In your copy, reproduce the entries exactly as they are, minus the images.

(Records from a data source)

= = = = = = =

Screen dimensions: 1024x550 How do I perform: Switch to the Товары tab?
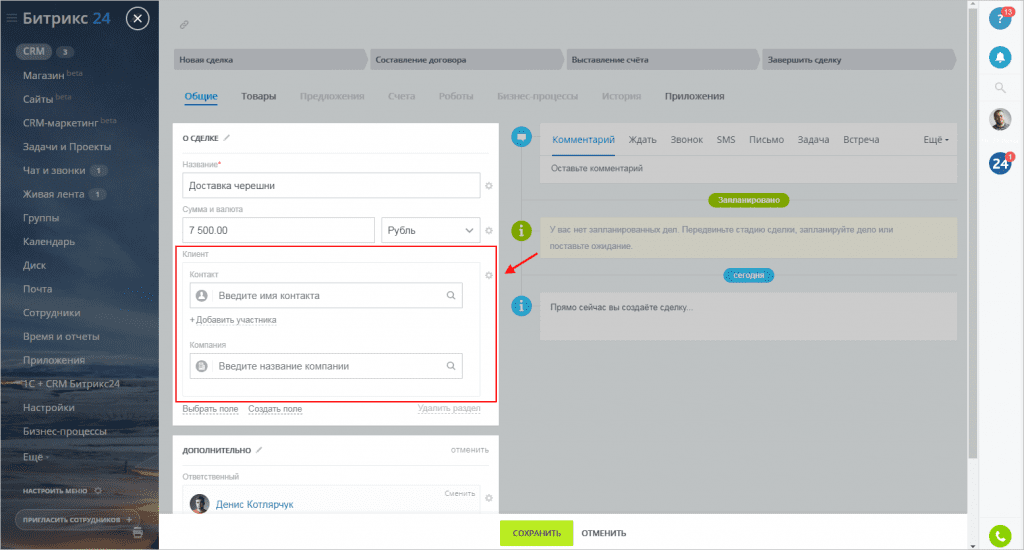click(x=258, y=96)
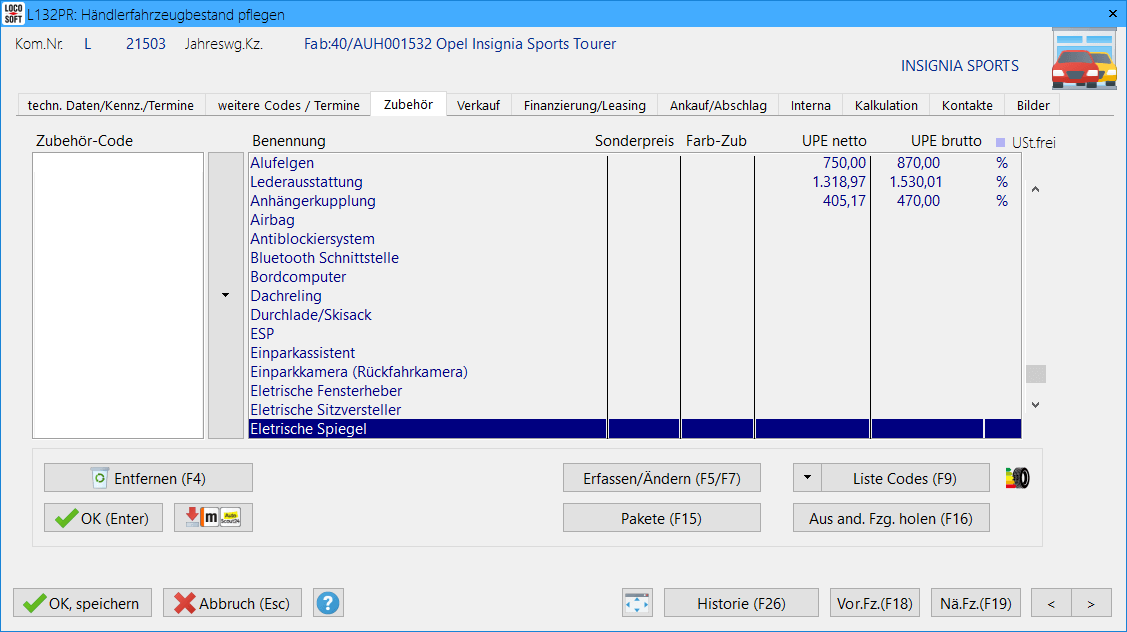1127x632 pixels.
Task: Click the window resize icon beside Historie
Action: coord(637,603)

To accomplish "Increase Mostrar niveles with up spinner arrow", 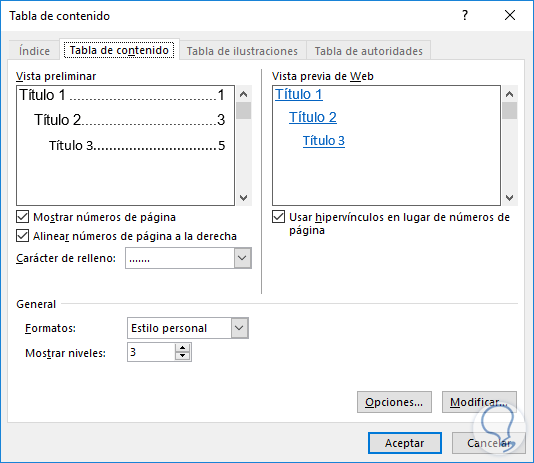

= = = = = = =

#### The answer
Screen dimensions: 1024x550 How do I perform: Switch to the Товары tab?
click(x=258, y=96)
1127x632 pixels.
Task: Click the window resize icon beside Historie
Action: coord(637,603)

To accomplish "Increase Mostrar niveles with up spinner arrow", 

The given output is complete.